* _About this exercise_
Each entry must be printed again without a single change.

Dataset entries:
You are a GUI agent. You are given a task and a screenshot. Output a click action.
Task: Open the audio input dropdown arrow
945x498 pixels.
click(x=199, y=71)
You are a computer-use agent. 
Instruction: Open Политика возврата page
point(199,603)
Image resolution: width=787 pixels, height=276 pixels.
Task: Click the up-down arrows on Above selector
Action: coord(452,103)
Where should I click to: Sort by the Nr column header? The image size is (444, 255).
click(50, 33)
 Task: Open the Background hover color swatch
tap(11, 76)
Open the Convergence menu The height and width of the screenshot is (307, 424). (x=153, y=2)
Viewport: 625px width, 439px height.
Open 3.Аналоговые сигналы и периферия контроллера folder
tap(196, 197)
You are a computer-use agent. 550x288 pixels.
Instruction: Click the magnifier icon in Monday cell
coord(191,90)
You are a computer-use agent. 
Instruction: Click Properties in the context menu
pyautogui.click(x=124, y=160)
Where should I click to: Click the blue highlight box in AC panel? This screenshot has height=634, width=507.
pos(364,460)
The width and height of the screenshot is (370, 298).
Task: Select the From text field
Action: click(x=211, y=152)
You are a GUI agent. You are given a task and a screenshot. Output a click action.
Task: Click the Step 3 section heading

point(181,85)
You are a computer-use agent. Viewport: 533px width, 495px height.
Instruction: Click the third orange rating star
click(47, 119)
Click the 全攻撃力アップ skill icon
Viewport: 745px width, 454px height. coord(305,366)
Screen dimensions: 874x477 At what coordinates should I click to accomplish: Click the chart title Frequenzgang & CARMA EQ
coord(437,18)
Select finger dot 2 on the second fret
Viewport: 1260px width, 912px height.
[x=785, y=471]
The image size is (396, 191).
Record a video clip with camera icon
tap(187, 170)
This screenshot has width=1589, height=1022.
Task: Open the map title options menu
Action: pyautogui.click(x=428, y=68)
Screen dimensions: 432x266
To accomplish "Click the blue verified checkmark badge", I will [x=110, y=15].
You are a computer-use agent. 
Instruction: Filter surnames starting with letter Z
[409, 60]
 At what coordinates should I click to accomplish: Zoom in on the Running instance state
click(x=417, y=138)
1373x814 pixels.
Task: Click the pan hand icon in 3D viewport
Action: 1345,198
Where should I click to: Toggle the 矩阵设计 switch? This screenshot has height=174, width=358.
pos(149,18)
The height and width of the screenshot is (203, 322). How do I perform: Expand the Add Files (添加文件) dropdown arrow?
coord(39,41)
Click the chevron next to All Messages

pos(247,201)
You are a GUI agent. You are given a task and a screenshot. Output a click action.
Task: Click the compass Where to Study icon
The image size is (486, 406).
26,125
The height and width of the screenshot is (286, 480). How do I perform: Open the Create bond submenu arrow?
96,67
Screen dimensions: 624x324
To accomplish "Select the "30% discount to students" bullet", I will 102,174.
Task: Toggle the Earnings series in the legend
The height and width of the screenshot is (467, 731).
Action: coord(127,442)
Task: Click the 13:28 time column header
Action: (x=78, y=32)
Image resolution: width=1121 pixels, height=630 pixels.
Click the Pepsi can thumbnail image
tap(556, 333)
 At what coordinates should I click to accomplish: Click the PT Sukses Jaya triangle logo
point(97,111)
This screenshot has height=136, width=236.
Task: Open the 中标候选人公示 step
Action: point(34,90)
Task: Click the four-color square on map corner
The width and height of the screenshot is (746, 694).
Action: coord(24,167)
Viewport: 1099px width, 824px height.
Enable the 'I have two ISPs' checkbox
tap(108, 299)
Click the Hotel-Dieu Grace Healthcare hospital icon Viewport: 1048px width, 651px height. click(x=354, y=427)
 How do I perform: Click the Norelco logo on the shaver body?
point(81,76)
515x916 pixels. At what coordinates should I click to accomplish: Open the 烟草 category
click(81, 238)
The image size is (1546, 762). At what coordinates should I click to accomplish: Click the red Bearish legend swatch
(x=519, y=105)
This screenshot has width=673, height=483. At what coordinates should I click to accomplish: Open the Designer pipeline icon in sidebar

* _Answer to the problem_
You are a GUI agent. You are given a task and a screenshot. Output a click action.
Task: Open the audio input dropdown arrow
945x498 pixels.
click(x=199, y=71)
You are a computer-use agent. 
Instruction: Open Политика возврата page
point(199,603)
Image resolution: width=787 pixels, height=276 pixels.
Task: Click the up-down arrows on Above selector
Action: coord(452,103)
Where should I click to: Sort by the Nr column header? The image size is (444, 255).
click(50, 33)
 Task: Open the Background hover color swatch
tap(11, 76)
Open the Convergence menu The height and width of the screenshot is (307, 424). (x=153, y=2)
Viewport: 625px width, 439px height.
Open 3.Аналоговые сигналы и периферия контроллера folder
tap(196, 197)
You are a computer-use agent. 550x288 pixels.
Instruction: Click the magnifier icon in Monday cell
coord(191,90)
You are a computer-use agent. 
Instruction: Click Properties in the context menu
pyautogui.click(x=124, y=160)
Where should I click to: Click the blue highlight box in AC panel? This screenshot has height=634, width=507.
pos(364,460)
The width and height of the screenshot is (370, 298).
Task: Select the From text field
Action: click(x=211, y=152)
You are a GUI agent. You are given a task and a screenshot. Output a click action.
Task: Click the Step 3 section heading

point(181,85)
You are a computer-use agent. Viewport: 533px width, 495px height.
Instruction: Click the third orange rating star
click(47, 119)
Click the 全攻撃力アップ skill icon
Viewport: 745px width, 454px height. coord(305,366)
Screen dimensions: 874x477 At what coordinates should I click to accomplish: Click the chart title Frequenzgang & CARMA EQ
coord(437,18)
Select finger dot 2 on the second fret
Viewport: 1260px width, 912px height.
[x=785, y=471]
The image size is (396, 191).
Record a video clip with camera icon
tap(187, 170)
This screenshot has width=1589, height=1022.
Task: Open the map title options menu
Action: pyautogui.click(x=428, y=68)
Screen dimensions: 432x266
To accomplish "Click the blue verified checkmark badge", I will [x=110, y=15].
You are a computer-use agent. 
Instruction: Filter surnames starting with letter Z
[409, 60]
 At what coordinates should I click to accomplish: Zoom in on the Running instance state
click(x=417, y=138)
1373x814 pixels.
Task: Click the pan hand icon in 3D viewport
Action: 1345,198
Where should I click to: Toggle the 矩阵设计 switch? This screenshot has height=174, width=358.
pos(149,18)
The height and width of the screenshot is (203, 322). How do I perform: Expand the Add Files (添加文件) dropdown arrow?
coord(39,41)
Click the chevron next to All Messages

pos(247,201)
You are a GUI agent. You are given a task and a screenshot. Output a click action.
Task: Click the compass Where to Study icon
The image size is (486, 406).
26,125
The height and width of the screenshot is (286, 480). How do I perform: Open the Create bond submenu arrow?
96,67
Screen dimensions: 624x324
To accomplish "Select the "30% discount to students" bullet", I will 102,174.
Task: Toggle the Earnings series in the legend
The height and width of the screenshot is (467, 731).
Action: coord(127,442)
Task: Click the 13:28 time column header
Action: (x=78, y=32)
Image resolution: width=1121 pixels, height=630 pixels.
Click the Pepsi can thumbnail image
tap(556, 333)
 At what coordinates should I click to accomplish: Click the PT Sukses Jaya triangle logo
point(97,111)
This screenshot has height=136, width=236.
Task: Open the 中标候选人公示 step
Action: point(34,90)
Task: Click the four-color square on map corner
The width and height of the screenshot is (746, 694).
Action: coord(24,167)
Viewport: 1099px width, 824px height.
Enable the 'I have two ISPs' checkbox
tap(108, 299)
Click the Hotel-Dieu Grace Healthcare hospital icon Viewport: 1048px width, 651px height. click(x=354, y=427)
 How do I perform: Click the Norelco logo on the shaver body?
point(81,76)
515x916 pixels. At what coordinates should I click to accomplish: Open the 烟草 category
click(81, 238)
The image size is (1546, 762). At what coordinates should I click to accomplish: Click the red Bearish legend swatch
(x=519, y=105)
This screenshot has width=673, height=483. At what coordinates should I click to accomplish: Open the Designer pipeline icon in sidebar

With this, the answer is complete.